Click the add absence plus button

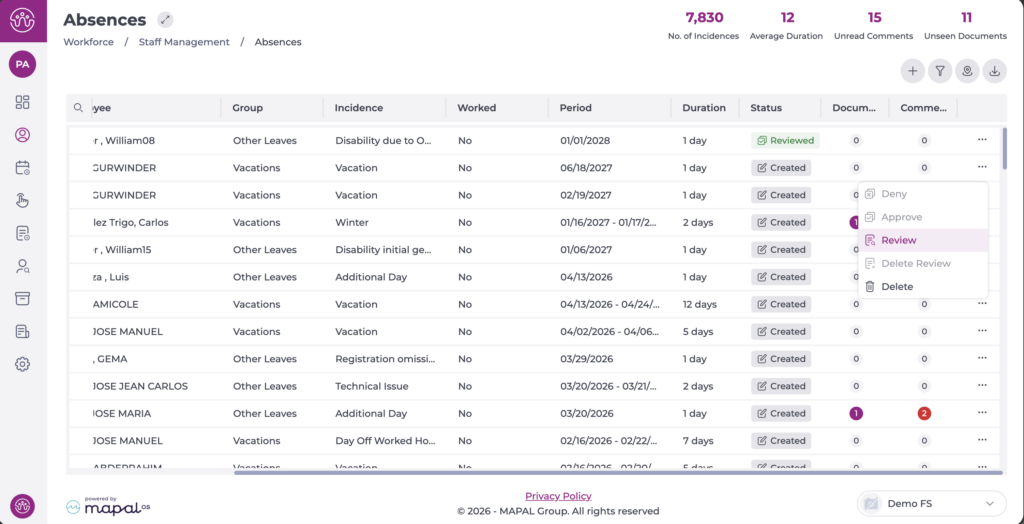coord(912,71)
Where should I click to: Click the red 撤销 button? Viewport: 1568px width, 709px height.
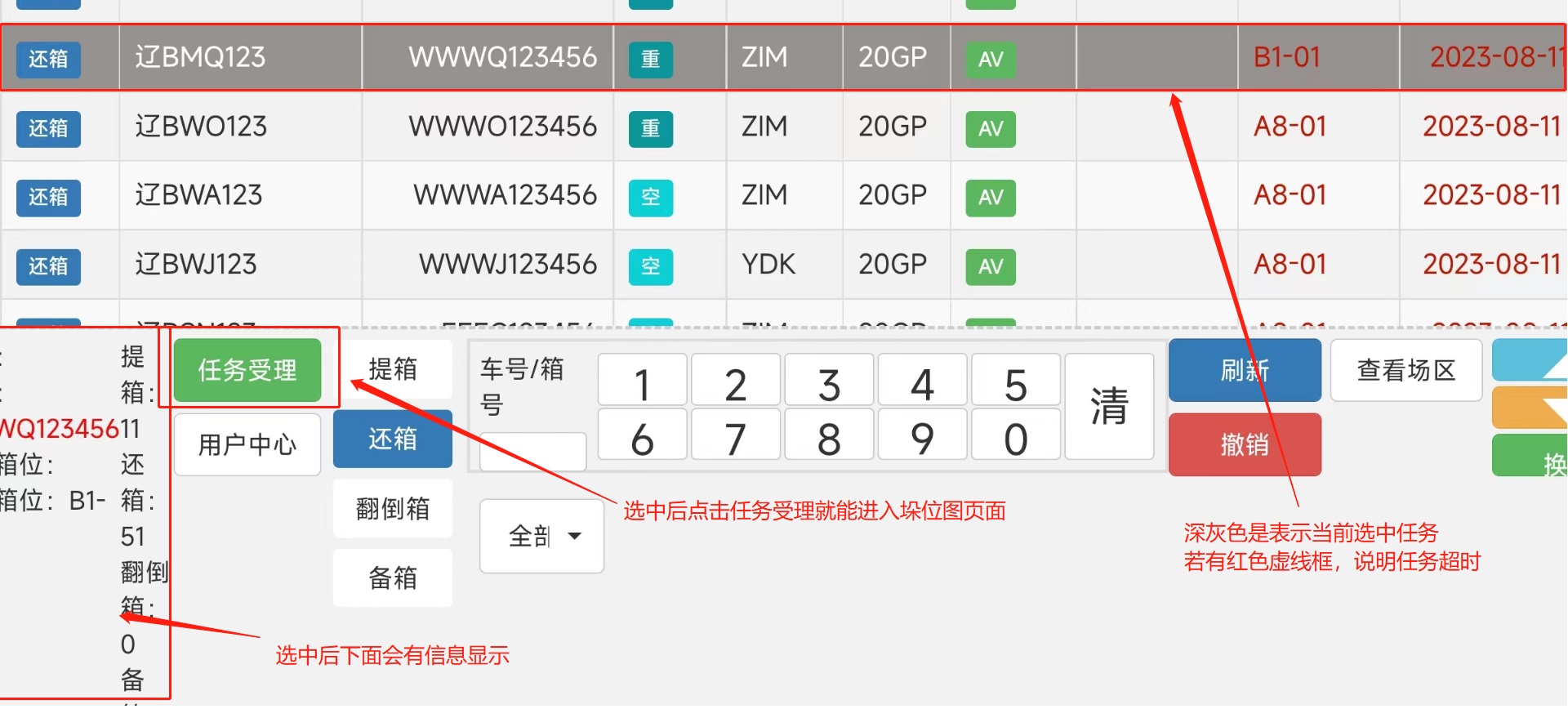(1244, 444)
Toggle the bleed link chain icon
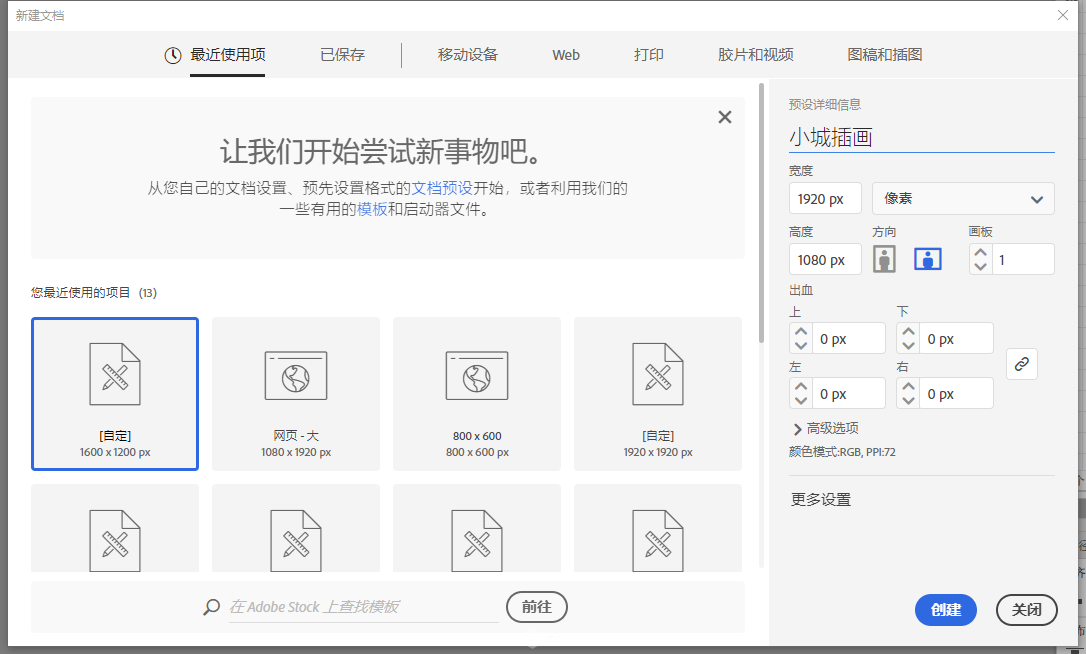This screenshot has height=654, width=1086. [x=1021, y=365]
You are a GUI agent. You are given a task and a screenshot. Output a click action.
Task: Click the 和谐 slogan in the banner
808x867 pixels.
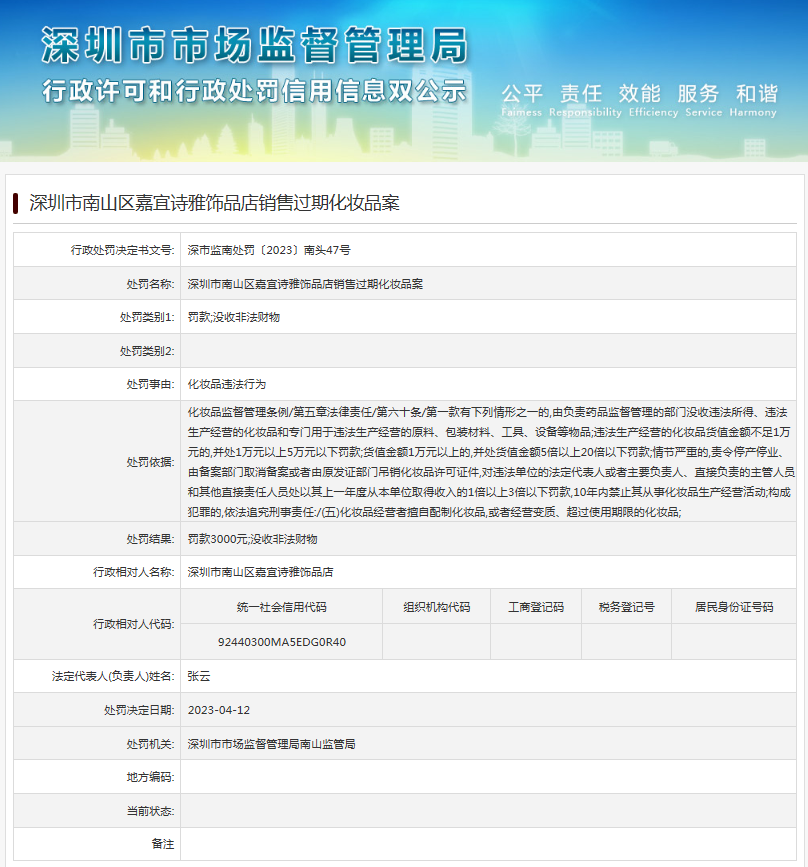coord(756,93)
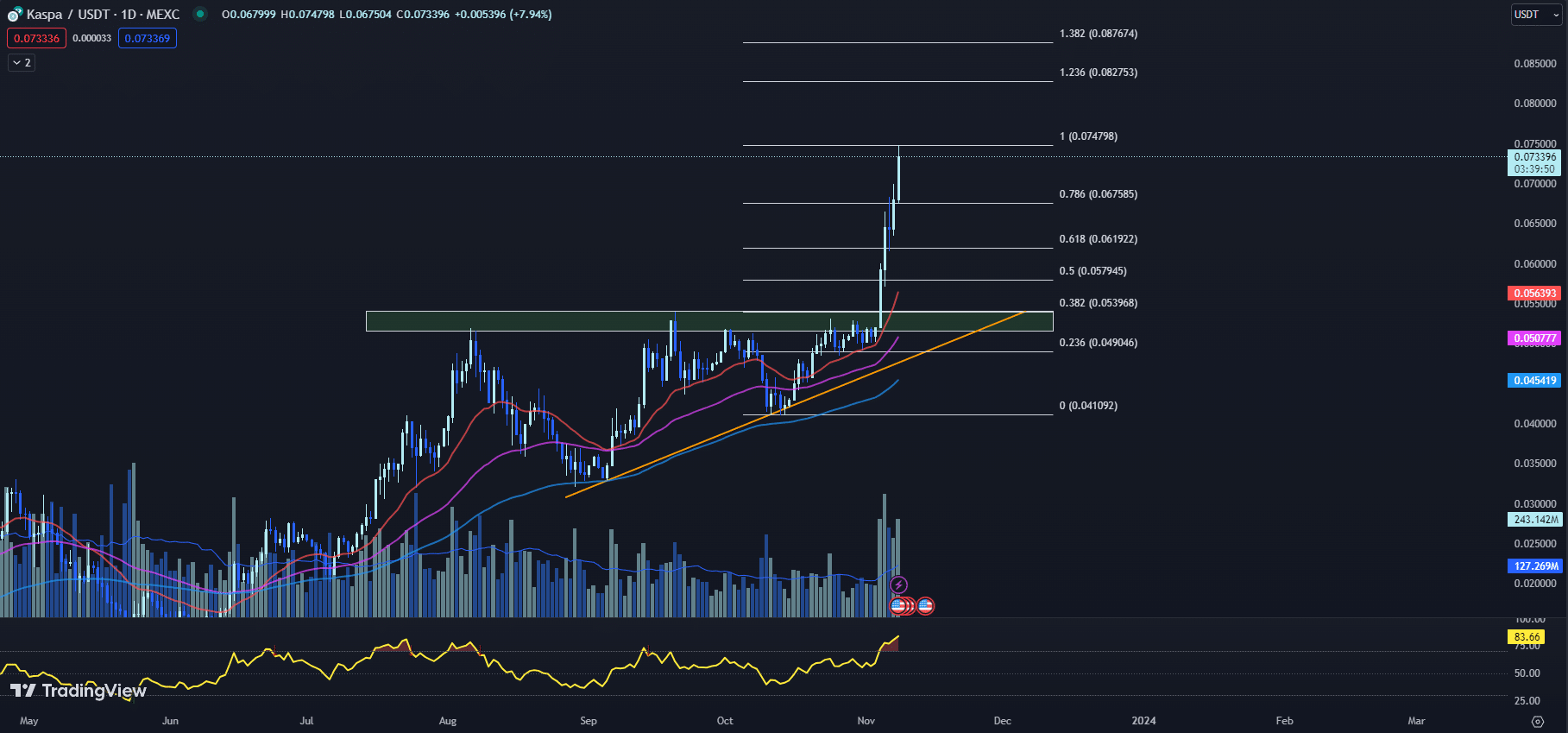Image resolution: width=1568 pixels, height=733 pixels.
Task: Click the yellow RSI 83.66 value label
Action: tap(1527, 637)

########

Would you please transcribe the listing in full, exactly, while omitting the images?

Click the add absence plus button

coord(912,71)
Where should I click to: Click the red 撤销 button? Viewport: 1568px width, 709px height.
(1244, 444)
Toggle the bleed link chain icon
This screenshot has height=654, width=1086. [x=1021, y=365]
You are a GUI agent. You are given a task and a screenshot. Output a click action.
Task: Click the 和谐 slogan in the banner
808x867 pixels.
coord(756,93)
Image resolution: width=1568 pixels, height=733 pixels.
Task: Click the yellow RSI 83.66 value label
Action: tap(1527, 637)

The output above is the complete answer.